- _REQUIRED ACTION_
Leave out every picture, and restate word for word only the lines from the one containing "Viewport: 1773px width, 495px height." through the end of the material.

━━━━━ PROVIDED INFORMATION ━━━━━

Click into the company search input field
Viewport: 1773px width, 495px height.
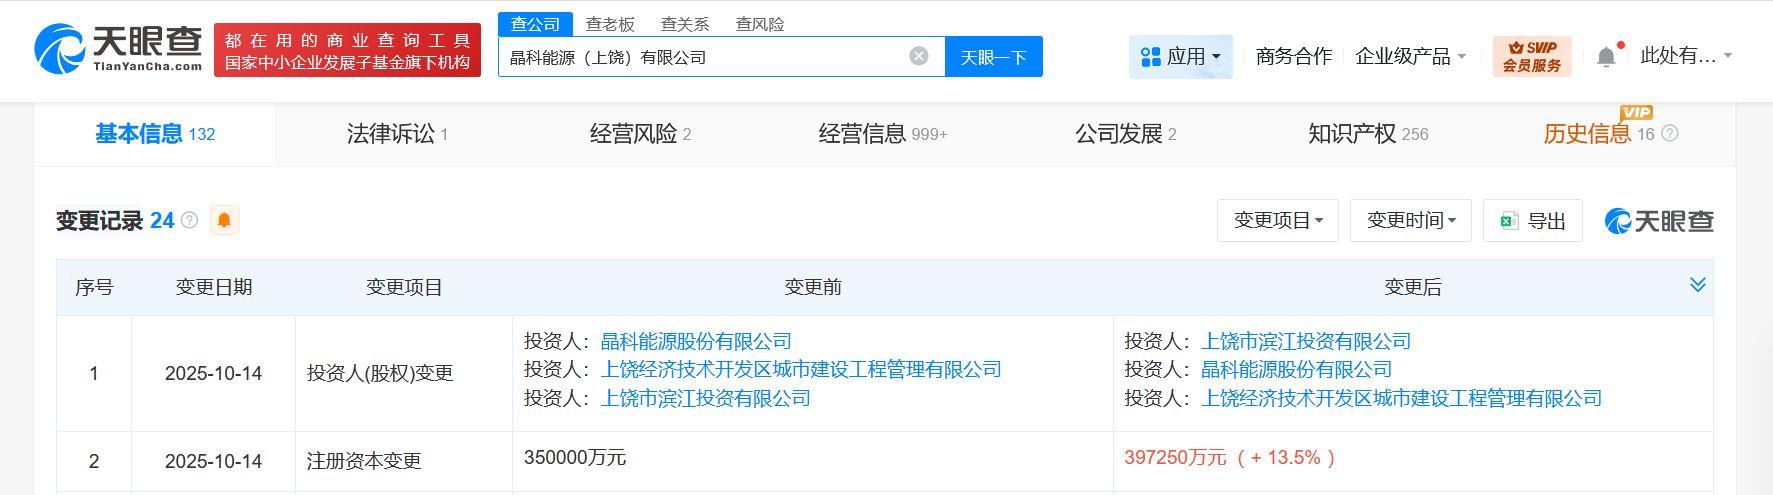[x=700, y=57]
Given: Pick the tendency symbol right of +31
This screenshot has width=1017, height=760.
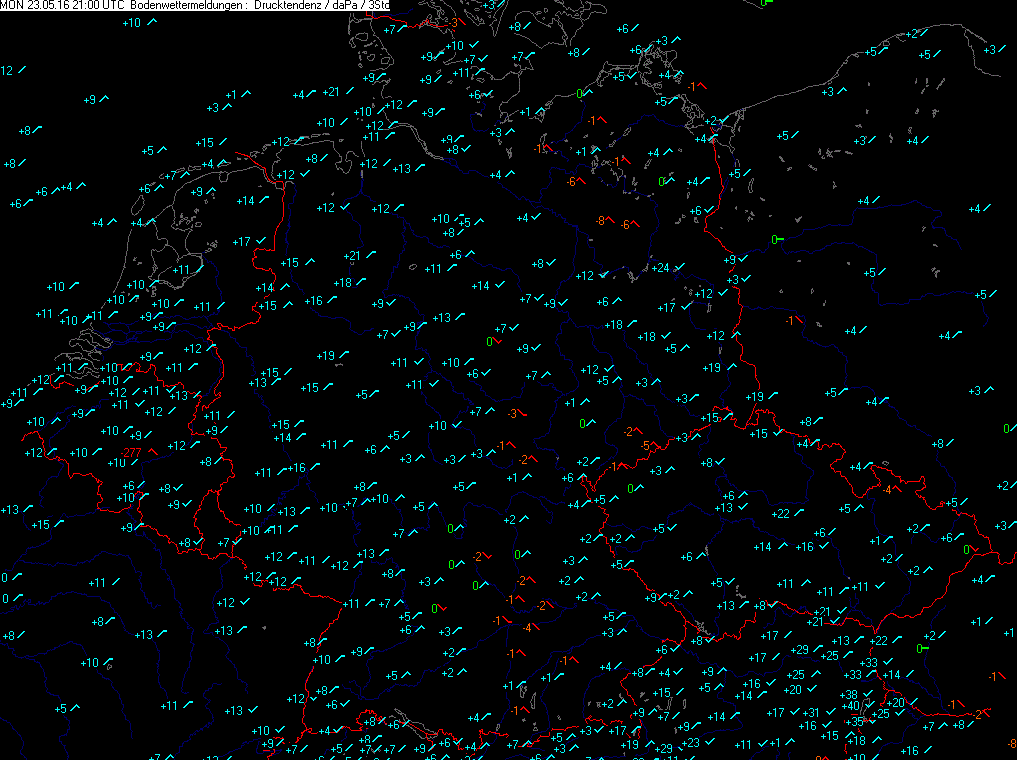Looking at the screenshot, I should (830, 711).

━━━━━

- _WORKED SOLUTION_
Viewport: 1773px width, 495px height.
[x=700, y=57]
Given: Pick the tendency symbol right of +31
This screenshot has width=1017, height=760.
Looking at the screenshot, I should (830, 711).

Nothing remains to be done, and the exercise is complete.